Fue una de las experiencias más surrealistas y lisérgicas de mi vida. La segunda o tercera noche, en Orense, nos alojaron en un extraño hotel que parecía sacado de los años veinte (a lo mejor así era), con lo que deambulabas por sus dependencias con la sensación de que en cualquier momento aparecería Mata-Hari con un par de caballeros de chistera y bigote enroscado descorchando una botella de champán mientras un militar prusiano de monóculo y casco puntiagudo rabiaba despechado. Las habitaciones tenían techos altísimos con artesonado de madera de los que pendían arañas doradas, los suelos estaban tapizados con elegante moqueta verde oscuro, molduras belle epoque decoraban los pilares de las esquinas y gruesos cortinones de terciopelo granate cubrían los ventanales balconados y equipados con postigos en vez de persianas. Lo más imponente eran las puertas de las habitaciones, grandes, hasta el techo, con artísticas manillas. Y una curiosidad: la distribución de cada planta hacía que se formaran grupos de habitaciones con un solo lado al exterior, de manera que los pasillos las envolvían formando laberintos; además, muchos de estos cuartos tenían puertas interiores de doble hoja para comunicarse entre sí y abriéndolas todas se formaba una gran estancia cuatro veces más grande.

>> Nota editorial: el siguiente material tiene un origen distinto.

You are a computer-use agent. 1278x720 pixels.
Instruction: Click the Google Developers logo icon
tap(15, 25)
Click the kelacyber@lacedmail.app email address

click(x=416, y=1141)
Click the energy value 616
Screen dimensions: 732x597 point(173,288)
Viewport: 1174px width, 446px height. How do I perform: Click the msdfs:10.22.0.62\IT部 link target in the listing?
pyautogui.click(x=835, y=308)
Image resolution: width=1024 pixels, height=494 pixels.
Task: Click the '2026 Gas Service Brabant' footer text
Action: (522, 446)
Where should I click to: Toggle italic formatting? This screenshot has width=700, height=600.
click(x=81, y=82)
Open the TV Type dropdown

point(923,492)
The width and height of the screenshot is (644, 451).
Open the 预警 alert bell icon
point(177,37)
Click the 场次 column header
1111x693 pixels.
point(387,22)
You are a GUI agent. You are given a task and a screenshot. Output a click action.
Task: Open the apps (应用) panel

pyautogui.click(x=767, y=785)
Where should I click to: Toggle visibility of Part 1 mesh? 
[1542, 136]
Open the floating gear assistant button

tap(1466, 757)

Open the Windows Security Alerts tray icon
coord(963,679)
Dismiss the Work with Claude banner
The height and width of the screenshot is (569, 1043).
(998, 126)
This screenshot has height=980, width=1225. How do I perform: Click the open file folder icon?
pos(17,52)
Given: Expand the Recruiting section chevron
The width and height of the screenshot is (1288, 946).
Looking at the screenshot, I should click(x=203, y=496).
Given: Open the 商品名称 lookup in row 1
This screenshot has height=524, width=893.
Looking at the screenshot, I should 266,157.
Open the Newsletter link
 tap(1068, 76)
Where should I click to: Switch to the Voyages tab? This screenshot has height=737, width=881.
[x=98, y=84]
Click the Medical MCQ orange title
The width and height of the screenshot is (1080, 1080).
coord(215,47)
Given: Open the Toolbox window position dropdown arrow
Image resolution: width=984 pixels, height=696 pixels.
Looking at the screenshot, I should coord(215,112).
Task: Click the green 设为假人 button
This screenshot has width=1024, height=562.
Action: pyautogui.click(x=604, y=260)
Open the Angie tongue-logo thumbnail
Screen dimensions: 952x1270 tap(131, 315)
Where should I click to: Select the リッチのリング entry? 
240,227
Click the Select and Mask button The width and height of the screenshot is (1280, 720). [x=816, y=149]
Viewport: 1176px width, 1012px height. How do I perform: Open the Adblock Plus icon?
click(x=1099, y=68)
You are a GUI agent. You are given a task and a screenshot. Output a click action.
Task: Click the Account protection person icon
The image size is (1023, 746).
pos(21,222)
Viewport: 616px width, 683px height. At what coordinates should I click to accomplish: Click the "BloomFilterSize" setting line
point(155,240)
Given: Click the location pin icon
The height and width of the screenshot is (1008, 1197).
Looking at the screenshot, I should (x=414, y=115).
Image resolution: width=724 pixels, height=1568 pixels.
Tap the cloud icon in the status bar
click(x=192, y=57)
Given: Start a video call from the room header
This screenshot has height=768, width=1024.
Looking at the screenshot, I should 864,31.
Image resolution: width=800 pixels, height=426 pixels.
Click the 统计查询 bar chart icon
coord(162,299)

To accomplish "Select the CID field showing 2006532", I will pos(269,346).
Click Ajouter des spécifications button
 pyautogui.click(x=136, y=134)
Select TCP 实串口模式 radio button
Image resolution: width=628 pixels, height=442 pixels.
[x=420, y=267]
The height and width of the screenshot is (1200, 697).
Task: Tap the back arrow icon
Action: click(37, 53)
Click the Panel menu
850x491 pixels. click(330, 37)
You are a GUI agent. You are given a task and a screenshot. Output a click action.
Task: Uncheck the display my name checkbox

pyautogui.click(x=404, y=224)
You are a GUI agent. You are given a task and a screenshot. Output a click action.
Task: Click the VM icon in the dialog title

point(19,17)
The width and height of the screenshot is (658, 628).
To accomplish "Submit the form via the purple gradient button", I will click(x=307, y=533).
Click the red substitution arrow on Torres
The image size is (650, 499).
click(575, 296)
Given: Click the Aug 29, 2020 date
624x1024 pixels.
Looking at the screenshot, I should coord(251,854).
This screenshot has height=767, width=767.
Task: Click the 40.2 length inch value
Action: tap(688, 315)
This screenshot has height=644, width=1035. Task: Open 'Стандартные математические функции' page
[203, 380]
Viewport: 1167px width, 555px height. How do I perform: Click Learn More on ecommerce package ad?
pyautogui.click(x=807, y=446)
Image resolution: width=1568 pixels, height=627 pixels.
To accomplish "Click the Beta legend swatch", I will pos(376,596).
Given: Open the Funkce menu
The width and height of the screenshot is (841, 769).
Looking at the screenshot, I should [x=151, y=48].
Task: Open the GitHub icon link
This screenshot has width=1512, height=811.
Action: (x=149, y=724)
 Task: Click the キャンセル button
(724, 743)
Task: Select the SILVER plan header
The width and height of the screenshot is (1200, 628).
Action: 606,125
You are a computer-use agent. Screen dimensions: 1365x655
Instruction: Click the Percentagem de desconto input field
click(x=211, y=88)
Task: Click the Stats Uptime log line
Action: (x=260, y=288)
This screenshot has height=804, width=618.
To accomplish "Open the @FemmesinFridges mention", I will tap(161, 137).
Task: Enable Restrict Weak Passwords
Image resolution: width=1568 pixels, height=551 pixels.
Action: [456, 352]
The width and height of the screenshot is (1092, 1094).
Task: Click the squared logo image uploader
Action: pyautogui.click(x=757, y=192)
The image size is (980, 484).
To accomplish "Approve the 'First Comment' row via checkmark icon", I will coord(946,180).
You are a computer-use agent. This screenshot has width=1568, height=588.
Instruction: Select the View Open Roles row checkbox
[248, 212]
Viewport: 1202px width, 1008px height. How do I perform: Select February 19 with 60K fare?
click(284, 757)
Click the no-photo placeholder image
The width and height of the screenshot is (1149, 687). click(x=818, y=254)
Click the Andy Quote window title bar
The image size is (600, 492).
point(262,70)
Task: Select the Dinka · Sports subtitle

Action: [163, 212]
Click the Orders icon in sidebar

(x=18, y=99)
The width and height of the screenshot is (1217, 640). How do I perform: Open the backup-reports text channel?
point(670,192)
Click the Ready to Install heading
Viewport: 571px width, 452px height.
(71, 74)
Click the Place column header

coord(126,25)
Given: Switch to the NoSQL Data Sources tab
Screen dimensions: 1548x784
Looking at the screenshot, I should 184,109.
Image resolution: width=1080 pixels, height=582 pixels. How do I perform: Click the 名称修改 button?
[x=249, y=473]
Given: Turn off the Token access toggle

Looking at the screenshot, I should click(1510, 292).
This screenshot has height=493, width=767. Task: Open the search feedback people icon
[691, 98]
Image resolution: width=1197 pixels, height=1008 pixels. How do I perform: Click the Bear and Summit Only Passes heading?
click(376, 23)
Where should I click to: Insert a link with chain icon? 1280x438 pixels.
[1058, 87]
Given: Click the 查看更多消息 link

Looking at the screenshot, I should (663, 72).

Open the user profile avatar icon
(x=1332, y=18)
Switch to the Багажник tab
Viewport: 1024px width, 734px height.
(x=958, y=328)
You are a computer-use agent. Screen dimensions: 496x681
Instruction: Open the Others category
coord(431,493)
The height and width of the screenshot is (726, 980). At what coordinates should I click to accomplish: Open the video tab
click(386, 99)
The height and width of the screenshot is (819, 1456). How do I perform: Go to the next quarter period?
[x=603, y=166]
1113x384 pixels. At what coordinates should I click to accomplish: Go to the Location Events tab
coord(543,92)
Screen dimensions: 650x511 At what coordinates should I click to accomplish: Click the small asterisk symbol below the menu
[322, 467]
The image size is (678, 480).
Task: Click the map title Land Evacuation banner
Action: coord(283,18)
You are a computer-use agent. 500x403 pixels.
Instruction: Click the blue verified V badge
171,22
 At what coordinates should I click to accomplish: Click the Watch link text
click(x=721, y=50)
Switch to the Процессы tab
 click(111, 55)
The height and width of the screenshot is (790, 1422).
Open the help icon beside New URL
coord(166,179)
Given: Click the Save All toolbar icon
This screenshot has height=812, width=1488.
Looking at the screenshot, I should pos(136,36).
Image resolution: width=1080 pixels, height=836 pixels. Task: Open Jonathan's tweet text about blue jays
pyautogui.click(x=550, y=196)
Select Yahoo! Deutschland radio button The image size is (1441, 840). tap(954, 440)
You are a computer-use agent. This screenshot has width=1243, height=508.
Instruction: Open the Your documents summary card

El conjunto tenía cierto toque fantástico a lo Hammer, con un aire algo cargado y decadente; bien podía uno imaginarse también como cliente a Edgar Allan Poe. El caso es que a eso de la medianoche, la hora perfecta sin duda, me llamaron para reunirme con un montón de amigos/compañeros en una de las habitaciones a las que, como he indicado antes, habían doblado de tamaño abriendo las puertas. Caminando bajo la muy tenue luz entré en la estancia y pisé algo que crujió, tal cual se tratase de una masa de escarabajos recién escapados de una película de Spielberg, de ésos que provocan alaridos de la protagonista. Pero aunque las sombras despistaban en un primer momento, un examen más minucioso acercando valientemente la cara me hizo descubrir que no eran insectos sino cáscaras de cacahuete. Miles, millones de ellas formando un montículo que tuve que escalar para poder acceder al otro lado, donde todos estaban reunidos formando un enigmático corro.

Cuando al fín coroné la cima e inicié el descenso por la otra ladera pude observar que uno de mis compañeros, cara enrojecida, ojos vidriosos y de pie sobre la cama en difícil equilibrio por el evidente efecto de vapores etílicos, parecía esperar mi incorporación para decir algo. Me senté discretamente entre el grupo, que seguía dándole a los frutos secos y el alcohol -definitivamente acerté con lo de Poe- y entonces Rubén, que tal era el nombre del sujeto, cruzó las manos a la espalda y comenzó su conferencia:

-Damas y caballeros, estamos aquí para tratar un problema muy importante. El planeta está inmerso en una gran cantidad de conflictos pero hoy les voy a hablar de uno que nos interesa de un modo especial: O problema do mondo vegetal (sic).

Y ante el estupor general -y la diversión también, no vamos a negarlo- se pasó media hora disertando vibrantemente sobre tan singular tema con un entusiasmo que ya hubiera querido Enrique V cuando arengaba a sus tropas el Día de San Crispín, antes de la batalla de Agincourt. Aún hoy sigo sin explicarme de qué demonios habló Rubén exactamente pero puedo jurar que, con alcohol o sin él, el discurso resultó coherente dentro de su tono hipersurrealista, permítaseme la expresión. Oir para creer. Y para reir, claro, pues todos salimos de allí en un misterioso estado a medio camino entre la risa y la alucinación.

Iba a decir que lamento no recordar de qué hotel se trataba ni en qué calle se ubicaba. Pero la verdad es que prefiero no saberlo y evocar aquella noche estupefaciente tal como me la dicta la memoria, que seguro que es más interesante. Y, como se dice habitualmente, “si non e vero e bien trovatto”.